View Full Version : rdiff-backup keeps backing up /home/[root]
BroadArrow
June 30th, 2007, 01:48 AM
I'm using rdiff-backup to back up my server and so far it seems fairly reliable except that it keeps backing up the home folder of the superuser in entirety, whether or not the files have changed.
It doesn't do this for other folders I'm backing up (including other users' /home folders) so it must think the files have changed for some reason when they haven't.
Has anyone else encountered this problem and/or found a fix for it?
MJN
June 30th, 2007, 07:16 AM
I don't use rdiff-backup myself but do use rsync which can be set (logging verbosity) to output the reasons why a particular file is being backed up e.g. change in size, time, name etc.
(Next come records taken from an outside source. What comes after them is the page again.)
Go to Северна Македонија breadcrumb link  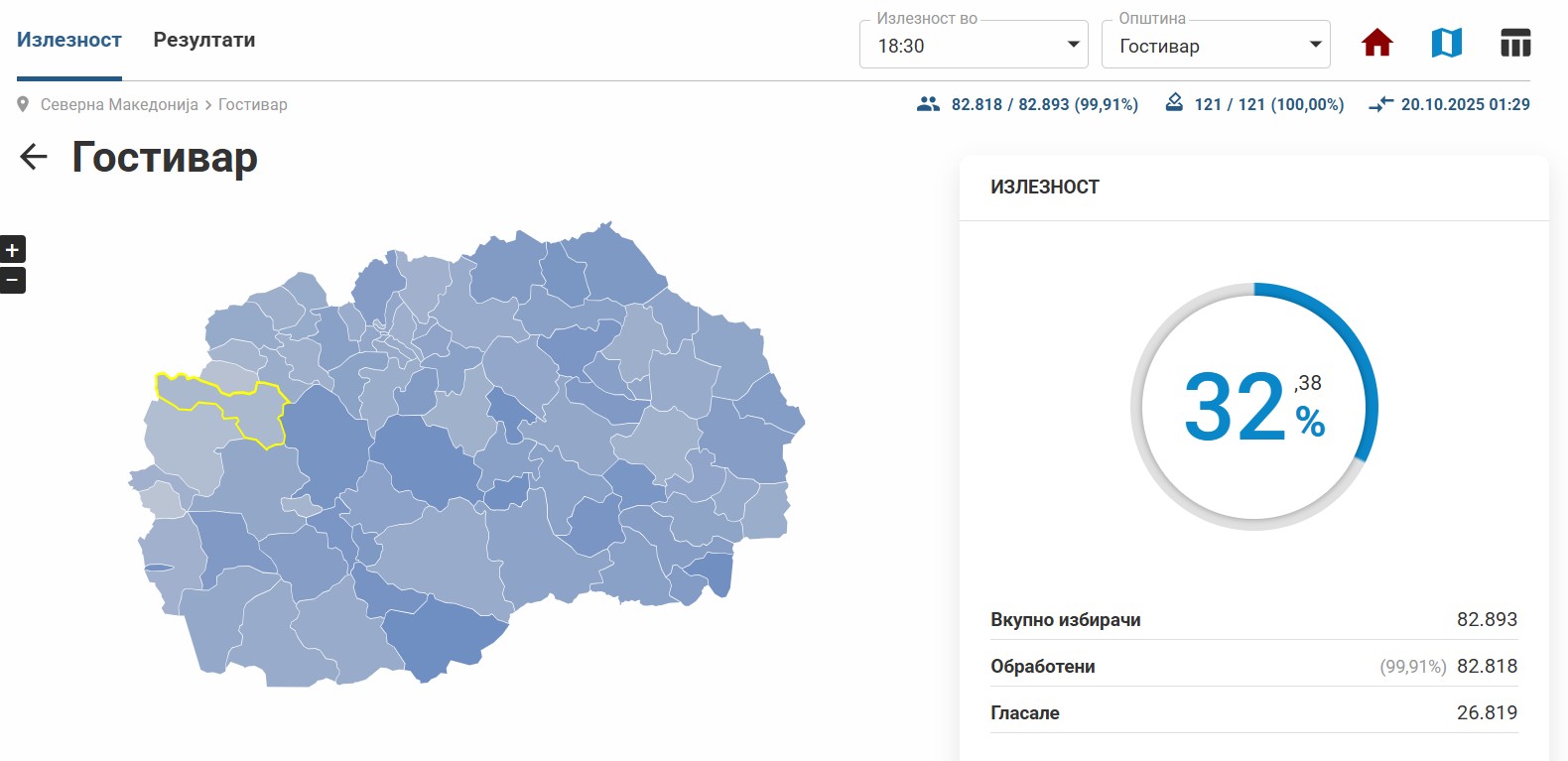pos(119,104)
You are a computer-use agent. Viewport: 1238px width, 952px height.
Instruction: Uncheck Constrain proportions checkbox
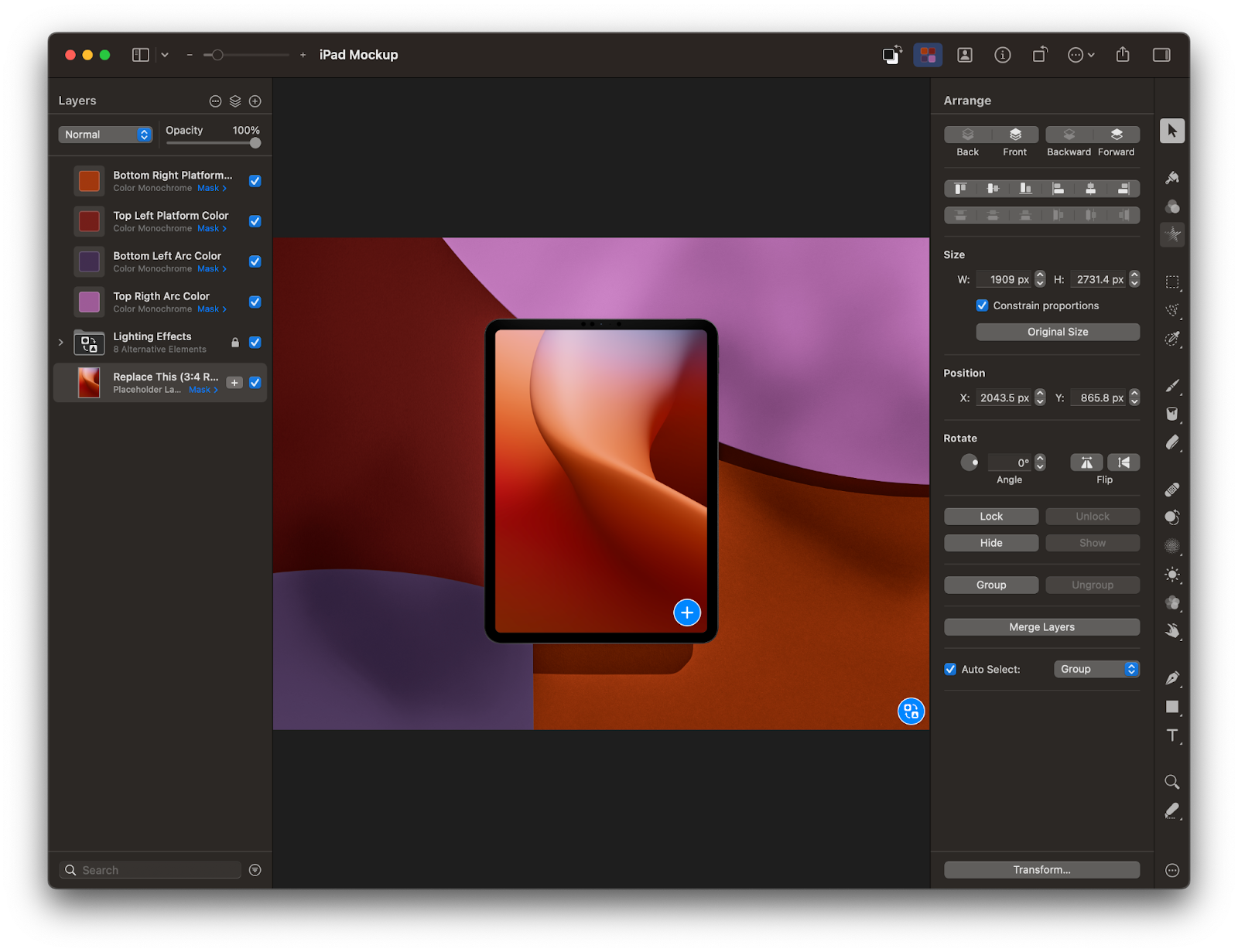[982, 305]
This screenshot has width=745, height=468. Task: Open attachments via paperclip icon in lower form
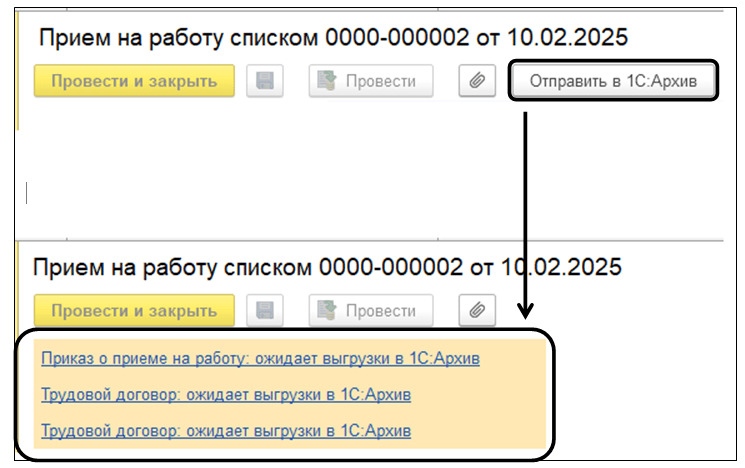coord(477,310)
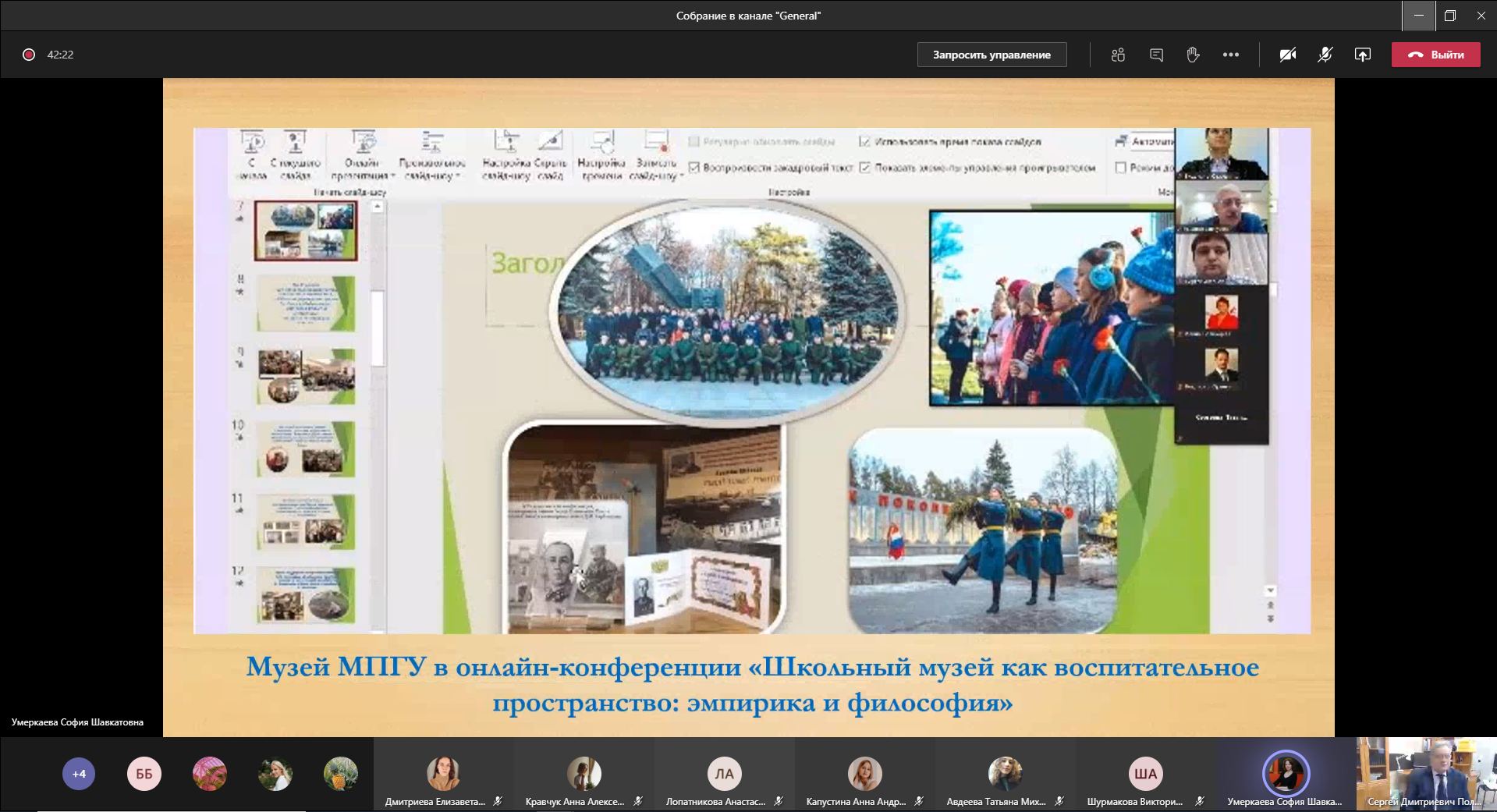
Task: Unmute the microphone
Action: pyautogui.click(x=1325, y=55)
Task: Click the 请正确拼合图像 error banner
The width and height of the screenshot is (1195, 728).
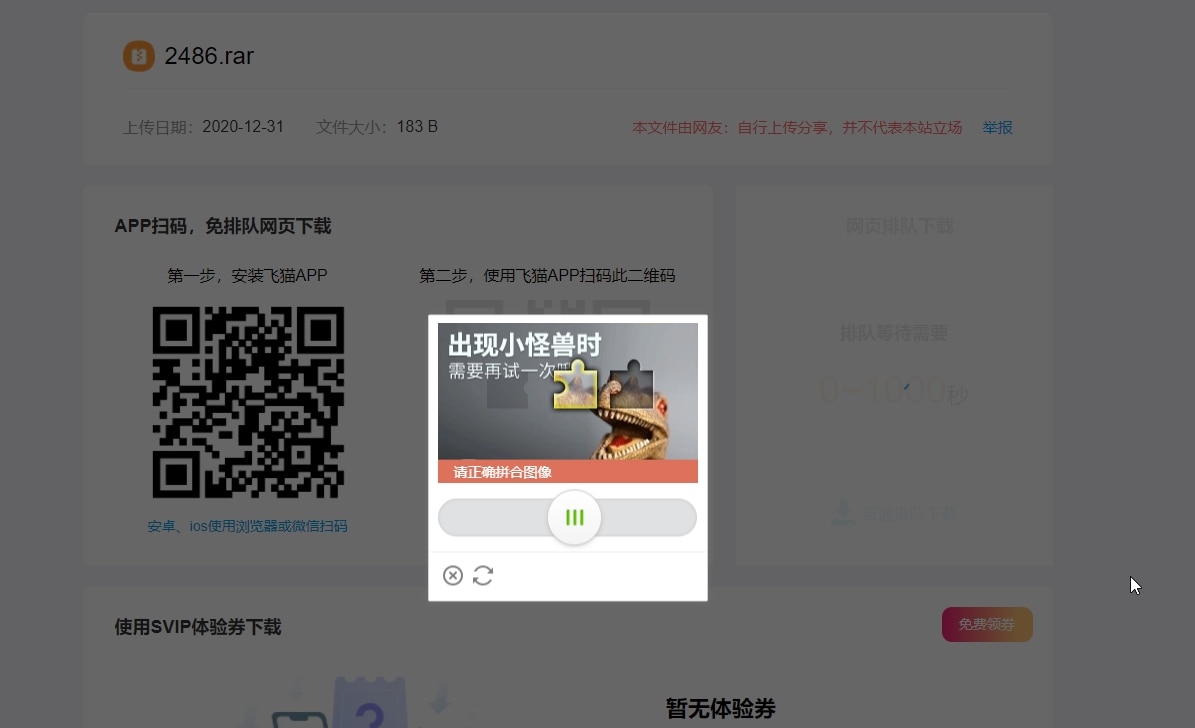Action: tap(567, 471)
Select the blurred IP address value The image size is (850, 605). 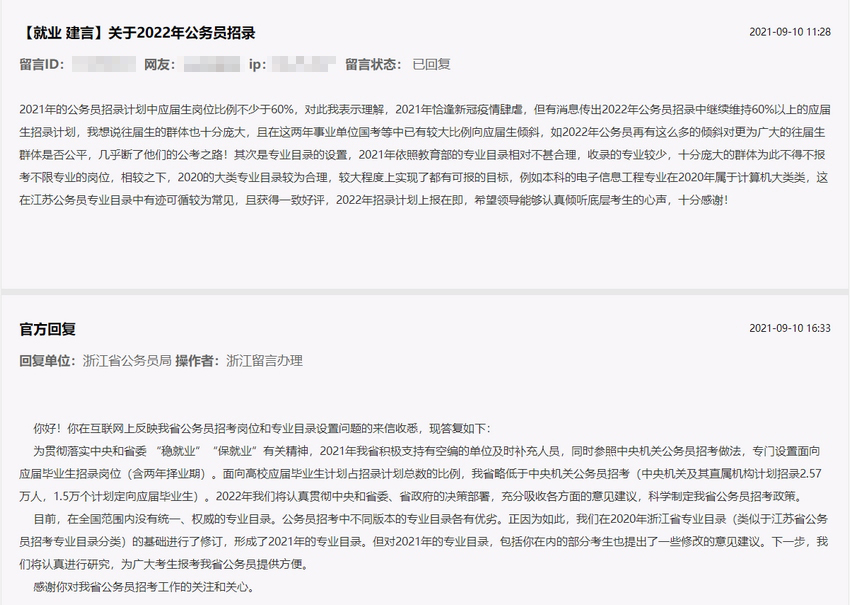[x=303, y=64]
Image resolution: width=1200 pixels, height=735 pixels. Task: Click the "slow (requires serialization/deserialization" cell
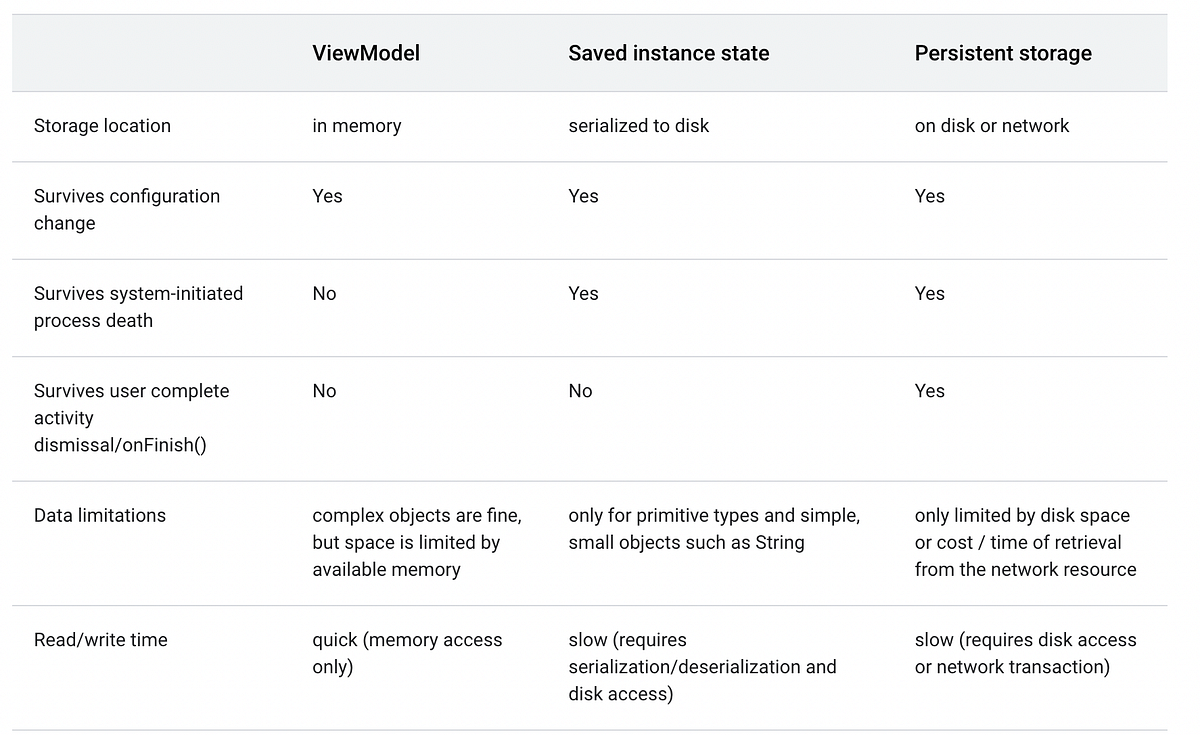pos(702,666)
Is there a similar facility in rdiff-backup that could give you an indication of what might be causing the behaviour?
Mathew
P.S. Incidentally, your title suggests you've got root's home folder in /home/root/ - are you sure? Root's home is usually /root/ (not that I suspect this has anything to do with it)
BroadArrow
July 1st, 2007, 01:01 AM
I don't use rdiff-backup myself but do use rsync which can be set (logging verbosity) to output the reasons why a particular file is being backed up e.g. change in size, time, name etc. Is there a similar facility in rdiff-backup that could give you an indication of what might be causing the behaviour?
Mathew
P.S. Incidentally, your title suggests you've got root's home folder in /home/root/ - are you sure? Root's home is usually /root/ (not that I suspect this has anything to do with it)
Thanks for your reply.
It does have a verbosity setting (which I currently have set to 4 as the default setting -- 3 I think -- didn't even list which files it was backing up) which it probably passes on to rsync.
Which setting would I have to go up to get the reasons for backing up a file and how specific does it get? I don't want to max it out and get a 2 gig email with a whole lot of info I don't need!
The home folder is actually the root's but the superuser created during Ubuntu installation I was just inserting [root] for illustrative purposes. Sorry, I should have been clearer!
MJN
July 1st, 2007, 08:53 AM
I'm afraid as I don't use rdiff-backup I couldn't say. A single -v with rsync is sufficient to explain on a per file basis what's changed.